All-trans retinoic acid (ATRA), the active metabolite of vitamin A, serves as the first-line therapy for acute promyelocytic leukemia (APL) in clinical. However, increasing clinical evidence indicates that ATRA treatment is frequently associated with dyslipidemia, the underlying molecular mechanisms of which remain unclear. Fenofibrate, a specific agonist of peroxisome proliferator-activated receptor alpha (PPARα), is widely used in the management of metabolic disorders, yet its potential to alleviate ATRA-induced lipid abnormalities has not been fully elucidated.

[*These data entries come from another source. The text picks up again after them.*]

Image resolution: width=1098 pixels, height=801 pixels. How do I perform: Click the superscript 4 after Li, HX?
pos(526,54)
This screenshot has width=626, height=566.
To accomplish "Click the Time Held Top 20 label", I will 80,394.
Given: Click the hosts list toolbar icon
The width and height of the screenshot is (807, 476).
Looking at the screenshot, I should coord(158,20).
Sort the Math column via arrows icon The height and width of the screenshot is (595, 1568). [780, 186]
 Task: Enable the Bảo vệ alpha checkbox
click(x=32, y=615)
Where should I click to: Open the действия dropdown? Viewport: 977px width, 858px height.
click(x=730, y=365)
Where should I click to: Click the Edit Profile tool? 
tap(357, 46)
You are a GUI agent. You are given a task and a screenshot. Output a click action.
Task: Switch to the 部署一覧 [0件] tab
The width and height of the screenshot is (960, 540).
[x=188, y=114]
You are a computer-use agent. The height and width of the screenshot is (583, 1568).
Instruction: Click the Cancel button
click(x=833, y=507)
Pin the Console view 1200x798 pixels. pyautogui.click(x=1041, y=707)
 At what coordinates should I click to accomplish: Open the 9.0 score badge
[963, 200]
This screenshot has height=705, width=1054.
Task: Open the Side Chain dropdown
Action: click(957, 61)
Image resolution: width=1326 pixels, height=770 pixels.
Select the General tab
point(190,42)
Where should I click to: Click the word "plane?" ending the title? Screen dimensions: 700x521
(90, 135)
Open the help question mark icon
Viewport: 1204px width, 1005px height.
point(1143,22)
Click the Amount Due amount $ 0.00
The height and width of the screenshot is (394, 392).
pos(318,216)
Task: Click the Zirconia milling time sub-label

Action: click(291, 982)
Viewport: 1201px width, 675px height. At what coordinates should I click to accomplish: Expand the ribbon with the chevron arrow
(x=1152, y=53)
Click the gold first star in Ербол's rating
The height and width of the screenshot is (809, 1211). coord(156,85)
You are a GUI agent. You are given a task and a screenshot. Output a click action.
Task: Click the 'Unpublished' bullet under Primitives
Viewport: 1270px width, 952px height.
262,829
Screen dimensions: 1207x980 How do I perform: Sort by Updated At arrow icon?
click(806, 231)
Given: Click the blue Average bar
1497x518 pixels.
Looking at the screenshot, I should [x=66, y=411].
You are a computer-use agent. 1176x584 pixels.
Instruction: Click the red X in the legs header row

In this study, we established a mouse model of ATRA-induced hyperlipidemia and hepatic steatosis to investigate the underlying mechanisms and assess the therapeutic effects of fenofibrate as a combinatorial agent. Our findings revealed that ATRA promoted the formation of RARα/RXRα heterodimers, which activated the hepatic FOXO1-APOCIII pathway, leading to hyperlipidemia and hepatic lipid accumulation in mice. Fenofibrate effectively counteracted these effects by activating PPARα, thereby competitively inhibiting RARα binding to RXRα and restoring lipid homeostasis. This study reveals a novel mechanism underlying ATRA-induced hyperlipidemia and hepatic lipid accumulation, which offers a theoretical foundation for the clinical use of fenofibrate in managing ATRA-induced hyperlipidemia and hepatic steatosis.